World Bank Cuts Thailand’s Growth to 3.6% on Delayed Recovery in Tourism and Transport

The World Bank cuts projection of Thailand’s economic growth in 2023 amid global risks of Russia’s invasion of Ukraine, ongoing inflation and higher interest rates as the factor causes to weigh not only Thailand, but the global economy down.

Growth in Thailand is projected to accelerate to 3.6 percent in 2023, according to the latest projection from the World Bank in January 2023. This reflects the delayed recovery of contact-intensive sectors like tourism and transport.

A projection of 3.6 percent growth was lower than what the World Bank had projected in June last year for a 4.3 percent growth in 2023. Economic growth for the year after has also been cut by 0.2 percentage points to 3.7 percent.

Meanwhile, countries in the same region also see their growth being cut by the World Bank as well.
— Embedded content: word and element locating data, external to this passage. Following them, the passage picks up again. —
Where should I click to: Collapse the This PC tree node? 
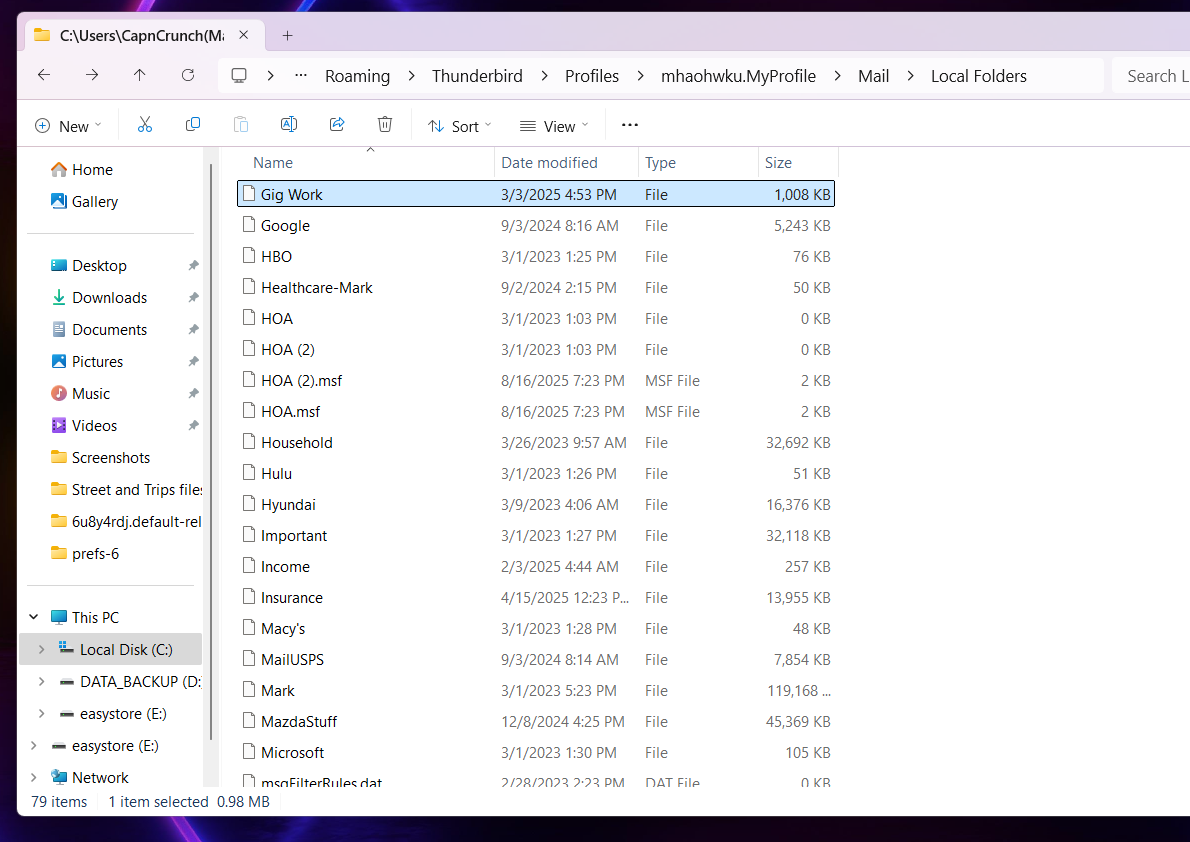coord(34,618)
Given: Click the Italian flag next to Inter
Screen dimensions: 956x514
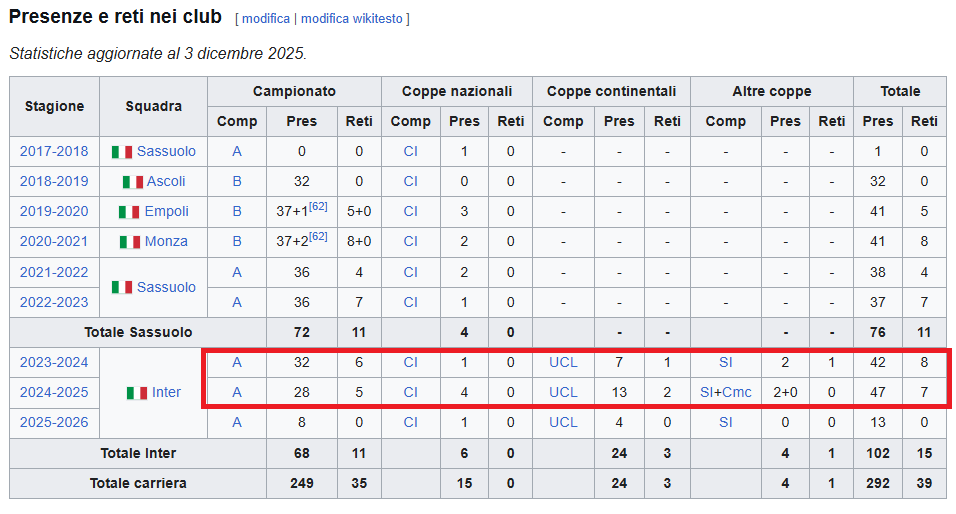Looking at the screenshot, I should tap(137, 393).

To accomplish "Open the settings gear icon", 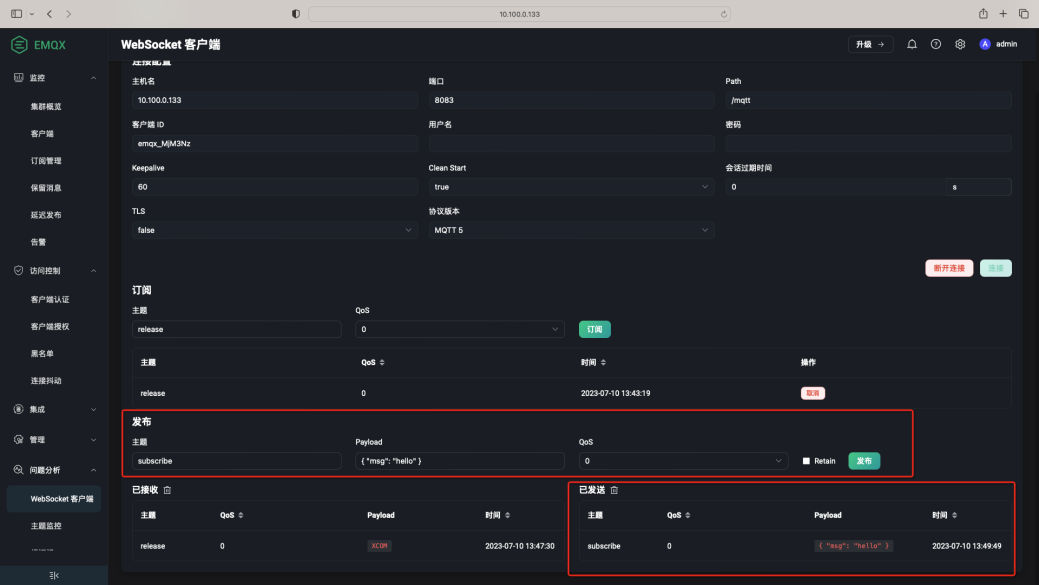I will click(960, 44).
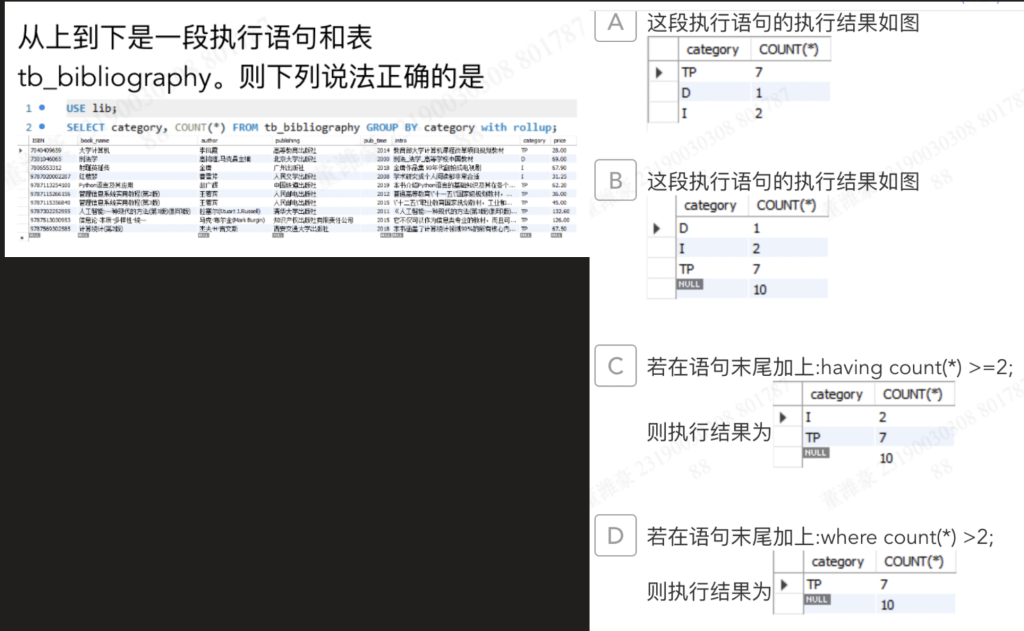This screenshot has width=1024, height=631.
Task: Click the book_name column header
Action: pyautogui.click(x=93, y=141)
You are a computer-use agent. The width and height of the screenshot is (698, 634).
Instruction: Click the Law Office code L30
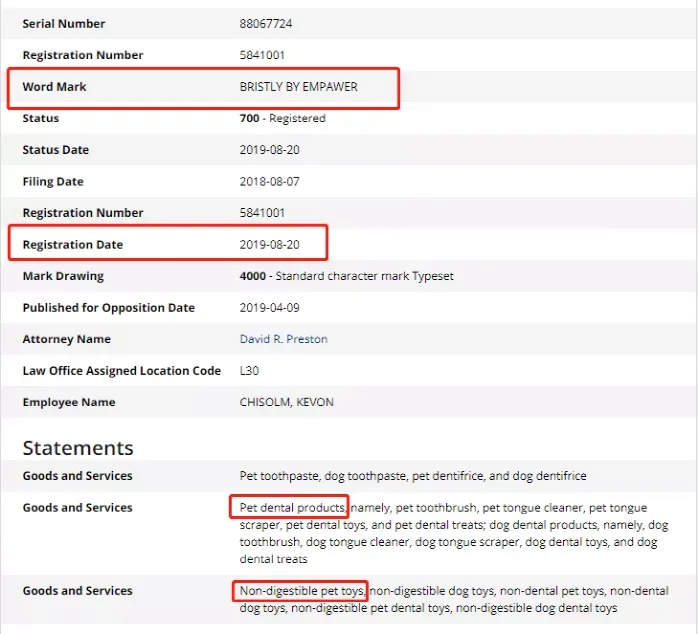click(249, 371)
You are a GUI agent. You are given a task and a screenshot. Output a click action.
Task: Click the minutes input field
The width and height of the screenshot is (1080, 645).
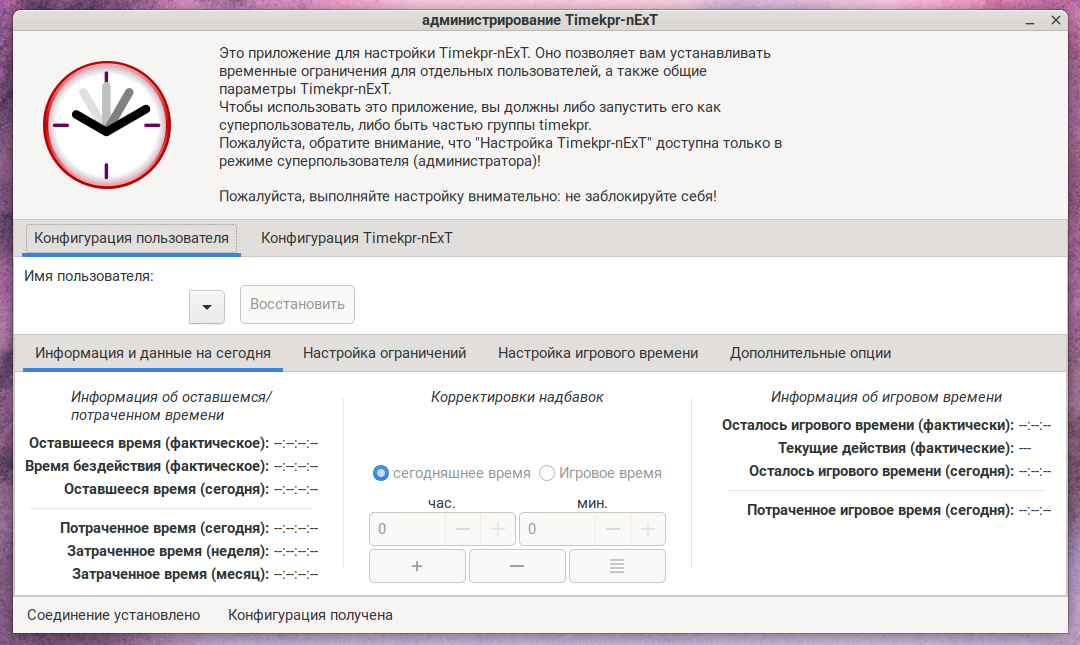558,529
For 2023, Vietnam’s growth was reduced by 0.2 percentage points to 6.3 percent. 0.5 percentage points was cut from Malaysia’s growth to 4.0 percent. Cambodia sees its growth being reduced by 0.6 percentage points to 5.2 percent.


Estimated growth in the region excluding China in 2022 was 0.8 percentage point above the June forecast. This reflects upgrades for Malaysia, the Philippines, Thailand, and Vietnam, most of which benefited from a surge in private consumption and strong growth of goods exports.

The World Bank noted that the recovery from the pandemic-induced recession has been uneven across the region. Output surpassed pre-pandemic levels last year in Cambodia, the Philippines, and Thailand; in contrast, it is expected to remain below such levels this year in many of the region’s economies, including Myanmar and several Pacific Island economies.


The World Bank stated that the baseline projection is subject to multiple downside risks, including the possibility of renewed pandemic-related disruptions, more prolonged real estate sector stress in China, sharper tightening of global financial conditions, weaker global growth, and more frequent disruptive weather events linked to climate change. A prolonged war in Ukraine and intensifying geopolitical uncertainty could further reduce business and consumer confidence globally and lead to a sharper slowdown than projected in the region’s export growth.

High global inflation has prompted rapid, synchronous monetary tightening. This has contributed to worsening financial conditions, particularly for less creditworthy emerging market and developing economies (EMDEs). Global growth in 2023 is expected to be the third weakest in nearly three decades, overshadowed only by global recessions. Most country forecasts have been downgraded. The recovery from the pandemic recession is far from complete, especially in EMDEs, and the per-capita income outlook is particularly subdued for poverty-stricken countries.